**Records for this exercise**.
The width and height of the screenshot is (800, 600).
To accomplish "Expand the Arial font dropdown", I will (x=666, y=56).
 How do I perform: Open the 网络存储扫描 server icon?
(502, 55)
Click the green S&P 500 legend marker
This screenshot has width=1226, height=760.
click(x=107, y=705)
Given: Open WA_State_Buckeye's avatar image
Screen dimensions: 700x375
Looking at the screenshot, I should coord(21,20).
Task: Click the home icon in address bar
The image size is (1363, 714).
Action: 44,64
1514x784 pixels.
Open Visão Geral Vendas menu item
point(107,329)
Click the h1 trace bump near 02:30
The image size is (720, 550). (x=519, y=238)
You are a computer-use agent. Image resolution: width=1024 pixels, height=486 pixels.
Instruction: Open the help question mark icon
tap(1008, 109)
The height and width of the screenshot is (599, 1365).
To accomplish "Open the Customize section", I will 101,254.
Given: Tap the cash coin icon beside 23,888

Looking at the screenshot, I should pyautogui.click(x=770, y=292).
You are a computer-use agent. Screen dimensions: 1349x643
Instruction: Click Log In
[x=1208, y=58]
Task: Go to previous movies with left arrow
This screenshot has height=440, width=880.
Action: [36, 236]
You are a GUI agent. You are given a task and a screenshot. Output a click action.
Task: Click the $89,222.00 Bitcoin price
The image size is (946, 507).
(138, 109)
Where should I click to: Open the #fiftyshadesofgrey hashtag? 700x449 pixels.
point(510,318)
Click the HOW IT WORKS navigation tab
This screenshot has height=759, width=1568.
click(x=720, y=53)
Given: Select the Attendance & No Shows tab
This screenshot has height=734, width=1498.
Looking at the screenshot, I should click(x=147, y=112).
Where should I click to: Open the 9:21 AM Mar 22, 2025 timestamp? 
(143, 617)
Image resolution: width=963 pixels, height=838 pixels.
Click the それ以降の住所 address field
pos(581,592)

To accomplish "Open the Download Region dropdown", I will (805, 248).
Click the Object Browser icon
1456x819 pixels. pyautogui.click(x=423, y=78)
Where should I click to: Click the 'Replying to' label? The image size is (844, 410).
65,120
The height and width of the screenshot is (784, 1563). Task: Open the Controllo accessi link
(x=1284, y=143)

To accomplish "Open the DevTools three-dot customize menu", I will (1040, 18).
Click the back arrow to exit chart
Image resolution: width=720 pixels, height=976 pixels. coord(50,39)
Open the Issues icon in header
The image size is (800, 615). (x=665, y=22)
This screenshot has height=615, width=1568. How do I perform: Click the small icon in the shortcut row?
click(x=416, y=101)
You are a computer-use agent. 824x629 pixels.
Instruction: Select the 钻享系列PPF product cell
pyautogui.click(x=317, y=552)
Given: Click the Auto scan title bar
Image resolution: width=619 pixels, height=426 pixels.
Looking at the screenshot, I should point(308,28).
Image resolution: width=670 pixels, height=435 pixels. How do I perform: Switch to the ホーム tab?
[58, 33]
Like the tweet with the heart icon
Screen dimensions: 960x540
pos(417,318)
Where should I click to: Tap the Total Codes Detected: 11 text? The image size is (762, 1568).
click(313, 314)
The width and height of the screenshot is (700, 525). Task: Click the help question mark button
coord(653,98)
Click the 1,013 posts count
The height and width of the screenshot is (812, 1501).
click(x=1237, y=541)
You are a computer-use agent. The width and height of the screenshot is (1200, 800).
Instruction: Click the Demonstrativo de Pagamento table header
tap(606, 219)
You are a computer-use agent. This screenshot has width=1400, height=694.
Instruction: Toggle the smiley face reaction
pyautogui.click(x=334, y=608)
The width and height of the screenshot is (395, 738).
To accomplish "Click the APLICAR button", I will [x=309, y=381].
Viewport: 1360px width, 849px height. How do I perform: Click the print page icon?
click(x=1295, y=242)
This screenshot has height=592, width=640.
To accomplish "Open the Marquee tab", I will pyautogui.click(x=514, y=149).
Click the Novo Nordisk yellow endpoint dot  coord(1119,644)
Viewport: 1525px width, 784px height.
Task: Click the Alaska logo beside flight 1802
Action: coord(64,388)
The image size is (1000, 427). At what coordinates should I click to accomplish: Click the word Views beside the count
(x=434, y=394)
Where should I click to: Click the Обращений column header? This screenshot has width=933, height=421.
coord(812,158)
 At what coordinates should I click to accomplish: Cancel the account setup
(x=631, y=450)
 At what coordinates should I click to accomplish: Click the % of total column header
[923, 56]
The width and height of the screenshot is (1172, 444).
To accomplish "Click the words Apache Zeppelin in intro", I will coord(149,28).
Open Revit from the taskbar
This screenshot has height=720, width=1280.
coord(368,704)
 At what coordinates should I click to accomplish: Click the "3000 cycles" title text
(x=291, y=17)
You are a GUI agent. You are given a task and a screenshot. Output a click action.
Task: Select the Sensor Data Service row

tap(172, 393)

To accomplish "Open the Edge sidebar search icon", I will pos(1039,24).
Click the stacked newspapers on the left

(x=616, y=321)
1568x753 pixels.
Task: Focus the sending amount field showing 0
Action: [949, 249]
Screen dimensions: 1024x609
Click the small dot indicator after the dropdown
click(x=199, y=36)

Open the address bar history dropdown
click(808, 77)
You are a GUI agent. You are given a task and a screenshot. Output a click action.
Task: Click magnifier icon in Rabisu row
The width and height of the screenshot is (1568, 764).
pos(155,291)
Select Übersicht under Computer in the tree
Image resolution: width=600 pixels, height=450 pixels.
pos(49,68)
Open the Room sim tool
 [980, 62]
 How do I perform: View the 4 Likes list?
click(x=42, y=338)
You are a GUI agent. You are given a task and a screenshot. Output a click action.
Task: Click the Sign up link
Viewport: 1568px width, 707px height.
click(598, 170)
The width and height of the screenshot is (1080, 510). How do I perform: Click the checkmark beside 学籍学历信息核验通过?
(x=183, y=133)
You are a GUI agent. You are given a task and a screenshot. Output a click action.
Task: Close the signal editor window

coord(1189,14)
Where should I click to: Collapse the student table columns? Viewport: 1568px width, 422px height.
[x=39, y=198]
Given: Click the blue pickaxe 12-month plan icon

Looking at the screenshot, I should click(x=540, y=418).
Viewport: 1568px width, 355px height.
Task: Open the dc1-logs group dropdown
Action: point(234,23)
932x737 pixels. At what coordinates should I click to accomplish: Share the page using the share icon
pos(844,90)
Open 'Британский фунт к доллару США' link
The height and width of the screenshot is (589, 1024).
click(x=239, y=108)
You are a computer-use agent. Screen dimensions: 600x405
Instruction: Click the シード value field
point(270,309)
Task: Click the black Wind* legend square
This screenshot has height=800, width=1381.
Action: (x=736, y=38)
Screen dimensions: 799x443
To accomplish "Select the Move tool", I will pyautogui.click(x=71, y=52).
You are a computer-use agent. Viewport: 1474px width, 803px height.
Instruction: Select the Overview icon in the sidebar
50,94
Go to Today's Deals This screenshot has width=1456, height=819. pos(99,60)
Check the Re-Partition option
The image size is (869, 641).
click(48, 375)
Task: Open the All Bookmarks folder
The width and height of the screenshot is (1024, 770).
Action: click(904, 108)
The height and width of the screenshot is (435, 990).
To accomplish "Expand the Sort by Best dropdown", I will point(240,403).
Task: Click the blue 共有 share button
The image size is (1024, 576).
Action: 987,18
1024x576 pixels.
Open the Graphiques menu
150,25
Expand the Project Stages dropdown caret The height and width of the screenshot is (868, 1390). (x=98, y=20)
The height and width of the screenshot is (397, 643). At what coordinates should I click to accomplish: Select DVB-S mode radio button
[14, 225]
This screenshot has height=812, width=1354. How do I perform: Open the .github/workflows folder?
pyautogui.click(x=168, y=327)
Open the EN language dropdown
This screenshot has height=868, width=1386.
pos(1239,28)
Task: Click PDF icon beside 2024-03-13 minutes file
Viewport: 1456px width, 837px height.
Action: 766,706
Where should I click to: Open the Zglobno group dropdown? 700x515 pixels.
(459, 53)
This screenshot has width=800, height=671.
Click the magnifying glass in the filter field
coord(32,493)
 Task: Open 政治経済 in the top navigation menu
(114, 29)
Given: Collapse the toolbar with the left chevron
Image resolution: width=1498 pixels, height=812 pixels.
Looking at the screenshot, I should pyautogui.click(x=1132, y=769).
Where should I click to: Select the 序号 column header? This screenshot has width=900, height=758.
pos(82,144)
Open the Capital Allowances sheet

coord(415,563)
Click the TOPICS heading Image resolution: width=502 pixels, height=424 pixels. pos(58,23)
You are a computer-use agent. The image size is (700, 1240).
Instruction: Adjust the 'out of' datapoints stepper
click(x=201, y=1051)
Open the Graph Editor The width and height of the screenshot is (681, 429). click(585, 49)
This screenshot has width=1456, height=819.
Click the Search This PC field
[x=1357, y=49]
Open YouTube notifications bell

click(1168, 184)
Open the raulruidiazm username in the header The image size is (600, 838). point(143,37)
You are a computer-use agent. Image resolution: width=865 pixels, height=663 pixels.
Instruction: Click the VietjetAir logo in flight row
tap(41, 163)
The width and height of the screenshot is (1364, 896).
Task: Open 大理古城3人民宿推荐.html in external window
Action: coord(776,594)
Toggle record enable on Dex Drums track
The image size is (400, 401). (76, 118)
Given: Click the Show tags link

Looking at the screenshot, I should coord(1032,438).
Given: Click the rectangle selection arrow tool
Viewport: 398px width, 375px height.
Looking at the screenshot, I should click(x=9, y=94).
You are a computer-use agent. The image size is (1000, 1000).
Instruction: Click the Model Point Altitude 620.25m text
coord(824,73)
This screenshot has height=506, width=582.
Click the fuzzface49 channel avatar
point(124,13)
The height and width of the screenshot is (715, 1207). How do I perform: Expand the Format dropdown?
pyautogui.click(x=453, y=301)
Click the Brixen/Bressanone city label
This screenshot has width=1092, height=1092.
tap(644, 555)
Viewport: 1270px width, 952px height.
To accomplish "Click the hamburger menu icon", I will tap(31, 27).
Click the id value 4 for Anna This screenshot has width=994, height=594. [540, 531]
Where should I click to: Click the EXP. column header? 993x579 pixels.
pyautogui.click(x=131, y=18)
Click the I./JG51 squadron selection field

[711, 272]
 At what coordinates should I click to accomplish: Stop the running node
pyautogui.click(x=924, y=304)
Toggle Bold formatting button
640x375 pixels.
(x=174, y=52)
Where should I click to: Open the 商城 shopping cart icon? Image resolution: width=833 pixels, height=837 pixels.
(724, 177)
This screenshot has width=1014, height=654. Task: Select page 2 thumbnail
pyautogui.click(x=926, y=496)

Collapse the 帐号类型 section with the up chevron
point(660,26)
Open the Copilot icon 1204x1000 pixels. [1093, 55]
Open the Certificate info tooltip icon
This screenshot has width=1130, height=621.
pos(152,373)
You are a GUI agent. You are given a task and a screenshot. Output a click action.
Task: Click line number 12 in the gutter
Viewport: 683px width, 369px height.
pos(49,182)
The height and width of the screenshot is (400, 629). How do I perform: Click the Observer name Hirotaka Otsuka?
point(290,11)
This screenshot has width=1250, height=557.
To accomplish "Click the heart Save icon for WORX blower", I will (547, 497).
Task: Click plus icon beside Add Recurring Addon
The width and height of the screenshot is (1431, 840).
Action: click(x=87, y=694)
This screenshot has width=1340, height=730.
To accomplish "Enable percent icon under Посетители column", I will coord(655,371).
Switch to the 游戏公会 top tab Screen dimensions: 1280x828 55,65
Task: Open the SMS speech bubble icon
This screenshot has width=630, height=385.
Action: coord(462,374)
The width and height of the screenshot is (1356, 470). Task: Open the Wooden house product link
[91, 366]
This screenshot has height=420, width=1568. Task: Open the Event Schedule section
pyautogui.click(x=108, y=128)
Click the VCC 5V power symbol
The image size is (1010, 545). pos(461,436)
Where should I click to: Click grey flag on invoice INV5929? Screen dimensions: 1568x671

**Try it**. All lines from the one that contains "Click the I./JG51 squadron selection field" through the end of the listing above should be copied exactly, with nothing else.

**Output of the task**.
Click the I./JG51 squadron selection field

[711, 272]
 At what coordinates should I click to accomplish: Stop the running node
pyautogui.click(x=924, y=304)
Toggle Bold formatting button
640x375 pixels.
(x=174, y=52)
Where should I click to: Open the 商城 shopping cart icon? Image resolution: width=833 pixels, height=837 pixels.
(724, 177)
This screenshot has width=1014, height=654. Task: Select page 2 thumbnail
pyautogui.click(x=926, y=496)

Collapse the 帐号类型 section with the up chevron
point(660,26)
Open the Copilot icon 1204x1000 pixels. [1093, 55]
Open the Certificate info tooltip icon
This screenshot has width=1130, height=621.
pos(152,373)
You are a GUI agent. You are given a task and a screenshot. Output a click action.
Task: Click line number 12 in the gutter
Viewport: 683px width, 369px height.
pos(49,182)
The height and width of the screenshot is (400, 629). How do I perform: Click the Observer name Hirotaka Otsuka?
point(290,11)
This screenshot has width=1250, height=557.
To accomplish "Click the heart Save icon for WORX blower", I will (547, 497).
Task: Click plus icon beside Add Recurring Addon
The width and height of the screenshot is (1431, 840).
Action: click(x=87, y=694)
This screenshot has width=1340, height=730.
To accomplish "Enable percent icon under Посетители column", I will coord(655,371).
Switch to the 游戏公会 top tab Screen dimensions: 1280x828 55,65
Task: Open the SMS speech bubble icon
This screenshot has width=630, height=385.
Action: coord(462,374)
The width and height of the screenshot is (1356, 470). Task: Open the Wooden house product link
[91, 366]
This screenshot has height=420, width=1568. Task: Open the Event Schedule section
pyautogui.click(x=108, y=128)
Click the VCC 5V power symbol
The image size is (1010, 545). pos(461,436)
Where should I click to: Click grey flag on invoice INV5929? Screen dimensions: 1568x671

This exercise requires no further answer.